Photo by Kevin Coughlin, courtesy of the Governor’s Office
Gov. Andrew Cuomo, left, and New York City Mayor Bill de Blasio.

As I remember, Sergeant Preston of the Yukon used to talk about his “jurisdiction.” Who would have thunk that the concept of jurisdiction would make a major comeback in the days of the COVID-19 pandemic and yet another scourge known as Donald Trump. We have a president who is insisting that his powers are paramount to that of governors, mayors, state legislatures and both houses of Congress. In Gunsmoke, Matt Dillon was a U.S. Marshall and that made him more important than the lesser sheriffs and law enforcement folks in his jurisdiction. Ditto the legend of Wyatt Earp, who was both a local law enforcement guy and a U.S. Marshall. Of course, that is all fiction.

Today, we are seeing jurisdictional fights all around us. Just take New York, for example. Unless you have difficulty with hearing and seeing, you are well aware of the bad blood between Democratic Governor Andrew Cuomo and his adversary, the Democratic Mayor of New York, Bill de Blasio. We all know that the two guys don’t like each other very much. Cuomo is riding the waves (as we used to say on Fire Island) with a polling rating above 65 percent while poor de Blasio is down in the basement. I’m not sure what the origins of that fight are all about. Part of it may be that at one point, both men had their eyes on the White House. Both will deny it until the moment one or the other of them decides to run. In the competition between Cuomo and de Blasio, Cuomo has certainly prevailed.

De Blasio sees himself as a populist while Cuomo, no matter what he says, has self-identified as a common sense moderate in the style of his father and his very good pal, Joe Biden. Cuomo tells us that he is a progressive and offers a litany of accomplishments that he says prove his case.

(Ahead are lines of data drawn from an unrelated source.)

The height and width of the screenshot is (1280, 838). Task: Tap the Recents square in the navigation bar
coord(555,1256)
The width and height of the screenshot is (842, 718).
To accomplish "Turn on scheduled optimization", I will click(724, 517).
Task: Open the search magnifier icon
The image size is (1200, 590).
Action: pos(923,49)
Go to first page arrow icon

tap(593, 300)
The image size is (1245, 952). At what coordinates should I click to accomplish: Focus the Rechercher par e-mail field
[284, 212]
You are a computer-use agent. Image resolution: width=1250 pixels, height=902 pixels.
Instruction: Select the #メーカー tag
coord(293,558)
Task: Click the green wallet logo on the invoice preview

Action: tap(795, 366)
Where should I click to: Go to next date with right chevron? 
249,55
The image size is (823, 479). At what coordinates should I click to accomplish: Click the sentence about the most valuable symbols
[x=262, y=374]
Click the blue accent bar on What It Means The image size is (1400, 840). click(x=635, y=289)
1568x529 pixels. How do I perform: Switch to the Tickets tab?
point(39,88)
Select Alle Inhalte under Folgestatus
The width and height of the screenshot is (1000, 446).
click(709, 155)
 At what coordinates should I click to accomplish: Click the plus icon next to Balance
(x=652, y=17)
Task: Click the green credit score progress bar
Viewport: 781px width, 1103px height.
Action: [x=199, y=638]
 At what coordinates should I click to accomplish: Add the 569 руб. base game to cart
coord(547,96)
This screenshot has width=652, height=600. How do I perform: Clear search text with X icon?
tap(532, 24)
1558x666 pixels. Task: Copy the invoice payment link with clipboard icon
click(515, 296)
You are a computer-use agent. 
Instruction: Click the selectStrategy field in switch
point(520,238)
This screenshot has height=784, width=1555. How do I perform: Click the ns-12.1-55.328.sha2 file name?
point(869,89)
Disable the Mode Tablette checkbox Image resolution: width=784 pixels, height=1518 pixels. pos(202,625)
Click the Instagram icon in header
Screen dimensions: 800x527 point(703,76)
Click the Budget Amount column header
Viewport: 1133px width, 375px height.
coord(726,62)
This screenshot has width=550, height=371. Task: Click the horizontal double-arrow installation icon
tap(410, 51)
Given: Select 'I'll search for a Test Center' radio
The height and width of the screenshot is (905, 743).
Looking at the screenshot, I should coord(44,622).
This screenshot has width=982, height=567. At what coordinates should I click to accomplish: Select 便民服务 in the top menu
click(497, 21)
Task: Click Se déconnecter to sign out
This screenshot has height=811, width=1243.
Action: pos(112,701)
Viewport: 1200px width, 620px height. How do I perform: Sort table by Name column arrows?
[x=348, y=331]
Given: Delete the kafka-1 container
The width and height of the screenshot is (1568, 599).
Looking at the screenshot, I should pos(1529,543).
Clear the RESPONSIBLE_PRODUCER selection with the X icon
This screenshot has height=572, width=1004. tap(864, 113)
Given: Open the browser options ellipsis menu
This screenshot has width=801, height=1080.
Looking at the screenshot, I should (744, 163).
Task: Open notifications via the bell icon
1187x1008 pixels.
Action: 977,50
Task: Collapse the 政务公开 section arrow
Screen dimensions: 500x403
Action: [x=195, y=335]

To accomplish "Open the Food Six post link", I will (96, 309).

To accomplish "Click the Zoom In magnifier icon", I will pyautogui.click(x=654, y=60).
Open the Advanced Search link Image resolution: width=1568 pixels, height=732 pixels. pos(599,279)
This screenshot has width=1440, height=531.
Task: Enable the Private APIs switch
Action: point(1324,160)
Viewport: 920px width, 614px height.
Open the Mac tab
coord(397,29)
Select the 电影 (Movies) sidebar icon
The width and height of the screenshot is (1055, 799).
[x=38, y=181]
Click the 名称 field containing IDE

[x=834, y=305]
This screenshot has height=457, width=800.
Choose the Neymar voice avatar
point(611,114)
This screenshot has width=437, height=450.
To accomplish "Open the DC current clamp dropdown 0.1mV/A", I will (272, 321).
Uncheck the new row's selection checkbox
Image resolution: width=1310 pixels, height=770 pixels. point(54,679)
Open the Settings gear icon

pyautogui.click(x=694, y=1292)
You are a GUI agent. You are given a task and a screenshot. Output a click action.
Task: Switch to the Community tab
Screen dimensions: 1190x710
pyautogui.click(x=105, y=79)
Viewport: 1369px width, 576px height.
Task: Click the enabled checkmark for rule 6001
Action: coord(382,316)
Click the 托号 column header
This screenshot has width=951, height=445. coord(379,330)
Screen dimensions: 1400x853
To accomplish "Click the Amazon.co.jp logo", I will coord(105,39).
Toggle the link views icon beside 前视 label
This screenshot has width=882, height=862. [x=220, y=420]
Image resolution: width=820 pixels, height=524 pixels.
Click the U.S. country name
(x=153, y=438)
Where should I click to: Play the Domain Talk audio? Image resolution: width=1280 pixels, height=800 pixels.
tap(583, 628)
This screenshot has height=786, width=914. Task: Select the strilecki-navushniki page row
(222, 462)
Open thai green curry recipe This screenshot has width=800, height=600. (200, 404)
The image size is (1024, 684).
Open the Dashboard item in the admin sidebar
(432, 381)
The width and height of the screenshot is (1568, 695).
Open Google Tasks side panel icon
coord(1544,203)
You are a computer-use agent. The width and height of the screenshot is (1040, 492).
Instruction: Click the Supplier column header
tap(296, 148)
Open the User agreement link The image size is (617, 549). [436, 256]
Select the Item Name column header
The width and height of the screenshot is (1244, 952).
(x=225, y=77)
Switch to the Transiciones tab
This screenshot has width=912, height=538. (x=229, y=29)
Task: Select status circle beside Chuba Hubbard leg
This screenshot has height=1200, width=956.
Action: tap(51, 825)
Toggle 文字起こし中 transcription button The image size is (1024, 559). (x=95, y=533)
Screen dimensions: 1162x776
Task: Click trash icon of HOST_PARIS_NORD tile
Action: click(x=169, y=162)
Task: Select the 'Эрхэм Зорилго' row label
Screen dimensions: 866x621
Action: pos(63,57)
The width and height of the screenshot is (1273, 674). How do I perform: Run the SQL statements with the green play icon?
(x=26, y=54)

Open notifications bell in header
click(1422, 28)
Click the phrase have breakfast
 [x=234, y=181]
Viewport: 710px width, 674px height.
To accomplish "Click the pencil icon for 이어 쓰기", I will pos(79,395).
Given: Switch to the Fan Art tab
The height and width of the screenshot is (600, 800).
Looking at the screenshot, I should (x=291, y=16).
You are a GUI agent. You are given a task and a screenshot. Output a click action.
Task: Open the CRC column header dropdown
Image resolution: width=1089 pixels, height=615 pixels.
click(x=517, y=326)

For his part, the mayor keeps falling lower and lower in people’s estimation as reflected by the polls.

In several instances when de Blasio has attempted to put his mark on the Coronavirus situation, he came up against an apparently annoyed governor who made it clear that the governor’s position is set in New York law. For all of you who studied political science in high school or college, you are familiar with the red-letter law that “The city is a creature of the state.” When the governor wants to delegate certain powers to localities, he does so but for the most part, he holds onto the reins. In the end, de Blasio may establish a quarantine or announce that the schools will open, but if the governor is against it, Andrew will ultimately prevail.

Unfortunately, during times like these, the people don’t want to see their leaders behaving like school children. It may well be — and I think it is — that Cuomo is well within his rights to set standards for the cities and the communities of the state. That avoids potential chaos. Problems will occur when and if the governor is wrong, as we recently saw in Georgia when the governor of the Peach Tree state determined that mayors who were mandating the wearing of masks were acting without his authority. We know that power can be corruptive. The single thing that I have admired the most about Cuomo was his insistence that we do something about the gun scourge that we face in New York and the rest of the country. That took guts and some of the political Neanderthals will never forget what he did right after all those beautiful children were murdered in neighboring Connecticut.

It should be said that lately both Cuomo and de Blasio have been playing nice. To do otherwise when it is not necessary is just plain stupid.